Why We Chose Redshift

edwintorok · on March 27, 2015

The title should say 'Amazon Redshift'. At first I thought its going to be about redshift vs f.lux: http://jonls.dk/redshift/

Edit: Why the downvote? redshift (and flux) exist since before 2010, whereas Amazon Redshift got introduced just in 2012. I think it is reasonable to assume that someone who has never heard of Amazon Redshift would think of the open source project first (that exists in various distributions as packages), and not the Amazon service.

untog · on March 27, 2015

If we took a poll I suspect the majority would be thinking of the Amazon service - I know I was. The date the projects were introduced isn't necessarily relevant.

O____________O · on March 27, 2015

The UI colorizer is what I thought of immediately, too.

If we took a poll I suspect the majority would be thinking of the Amazon service

That's just personal projection, and is as irrelevant as an argument beginning with, "I think most people would agree that..."

Personally, regardless of Amazon vs UI hack, I'm really tired of ambiguous naming in tech projects.

chc · on March 27, 2015

I'm much more tired of comments on ambiguous naming. There are at least two other people in my city who have my name, and many more who share either my first or last name. Somehow life goes on and this is not a topic of major controversy. But when two pieces of software have similar names, people just can't resist commenting endlessly and upvoting this content-free bikeshedding at the expense of actual discussion.

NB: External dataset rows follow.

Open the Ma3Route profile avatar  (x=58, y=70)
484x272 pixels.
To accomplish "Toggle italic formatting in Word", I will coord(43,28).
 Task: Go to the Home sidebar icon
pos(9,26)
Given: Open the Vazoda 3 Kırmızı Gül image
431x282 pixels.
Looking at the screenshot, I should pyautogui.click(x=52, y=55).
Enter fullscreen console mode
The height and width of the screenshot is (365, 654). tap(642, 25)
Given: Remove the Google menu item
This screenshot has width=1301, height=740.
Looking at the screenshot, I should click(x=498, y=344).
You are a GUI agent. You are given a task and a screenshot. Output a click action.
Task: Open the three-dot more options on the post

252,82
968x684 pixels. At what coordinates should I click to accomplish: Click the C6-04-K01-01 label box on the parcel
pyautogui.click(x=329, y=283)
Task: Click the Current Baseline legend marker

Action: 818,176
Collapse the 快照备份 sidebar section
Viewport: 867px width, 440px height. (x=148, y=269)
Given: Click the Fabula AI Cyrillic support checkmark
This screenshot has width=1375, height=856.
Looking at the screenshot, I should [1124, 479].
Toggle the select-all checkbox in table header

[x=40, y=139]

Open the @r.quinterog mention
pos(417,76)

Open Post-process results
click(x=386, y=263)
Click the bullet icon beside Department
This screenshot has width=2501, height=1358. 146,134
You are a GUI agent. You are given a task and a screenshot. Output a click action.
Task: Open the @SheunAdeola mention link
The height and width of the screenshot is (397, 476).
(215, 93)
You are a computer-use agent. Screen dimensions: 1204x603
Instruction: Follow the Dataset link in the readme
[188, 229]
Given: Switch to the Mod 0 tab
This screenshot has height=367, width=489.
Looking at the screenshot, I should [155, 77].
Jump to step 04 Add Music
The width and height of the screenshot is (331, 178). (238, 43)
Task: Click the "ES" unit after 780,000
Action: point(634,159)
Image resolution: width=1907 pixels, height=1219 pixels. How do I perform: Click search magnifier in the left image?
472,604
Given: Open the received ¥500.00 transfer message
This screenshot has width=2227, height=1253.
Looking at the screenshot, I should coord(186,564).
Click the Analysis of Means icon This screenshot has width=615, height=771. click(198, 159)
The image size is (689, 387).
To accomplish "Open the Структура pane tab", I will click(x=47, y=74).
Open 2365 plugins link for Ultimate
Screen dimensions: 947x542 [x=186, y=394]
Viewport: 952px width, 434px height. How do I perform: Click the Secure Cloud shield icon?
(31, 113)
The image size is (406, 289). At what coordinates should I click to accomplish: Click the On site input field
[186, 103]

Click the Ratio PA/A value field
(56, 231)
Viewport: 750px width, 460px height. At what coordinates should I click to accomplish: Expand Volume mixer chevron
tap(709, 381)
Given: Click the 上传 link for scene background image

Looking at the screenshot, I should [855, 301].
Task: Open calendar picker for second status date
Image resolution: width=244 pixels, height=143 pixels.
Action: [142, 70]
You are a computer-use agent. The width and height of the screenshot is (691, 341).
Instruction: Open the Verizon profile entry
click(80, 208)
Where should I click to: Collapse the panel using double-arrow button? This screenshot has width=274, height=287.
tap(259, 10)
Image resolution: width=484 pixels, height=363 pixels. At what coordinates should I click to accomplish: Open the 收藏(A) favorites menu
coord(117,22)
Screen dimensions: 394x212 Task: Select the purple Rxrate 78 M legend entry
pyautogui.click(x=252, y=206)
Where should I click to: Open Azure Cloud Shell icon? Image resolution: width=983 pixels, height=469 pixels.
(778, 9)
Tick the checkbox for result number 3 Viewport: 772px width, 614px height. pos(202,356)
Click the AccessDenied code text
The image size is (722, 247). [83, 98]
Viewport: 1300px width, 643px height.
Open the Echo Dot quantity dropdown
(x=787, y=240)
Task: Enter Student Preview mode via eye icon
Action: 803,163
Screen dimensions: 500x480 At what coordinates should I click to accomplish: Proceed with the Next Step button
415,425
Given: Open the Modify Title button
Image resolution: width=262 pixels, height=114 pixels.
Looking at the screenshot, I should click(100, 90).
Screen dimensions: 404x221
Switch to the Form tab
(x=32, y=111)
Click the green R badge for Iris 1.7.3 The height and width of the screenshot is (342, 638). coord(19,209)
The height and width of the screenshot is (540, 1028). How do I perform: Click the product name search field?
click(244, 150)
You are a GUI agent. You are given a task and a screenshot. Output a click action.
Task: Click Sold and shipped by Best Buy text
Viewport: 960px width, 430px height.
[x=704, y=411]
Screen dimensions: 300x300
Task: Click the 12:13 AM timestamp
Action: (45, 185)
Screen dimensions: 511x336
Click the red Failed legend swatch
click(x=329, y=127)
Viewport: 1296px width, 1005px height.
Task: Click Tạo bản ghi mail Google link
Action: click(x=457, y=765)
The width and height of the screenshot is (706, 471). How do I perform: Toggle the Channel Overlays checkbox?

O____________O · on March 28, 2015

There are at least two other people in my city who have my name

I'm presented with information to parse about technology topics daily. Sometimes, I have to search for them and have all sorts of name collisions.

I never, ever search for information about you.

people just can't resist commenting endlessly and upvoting this content-free bikeshedding at the expense of actual discussion

One man's bike shedding is another thousand men's irritating trend. Personally, I very rarely see anyone called out for the trendy names and awful, buzzword-laden non-descriptions that infest projects.

jakobegger · on March 27, 2015

Yes! Especially when people use an existing word like 'redshift' as their product name. (It seems to be a popular choice! I remember there also was this astronomy software for the Mac called Redshift.)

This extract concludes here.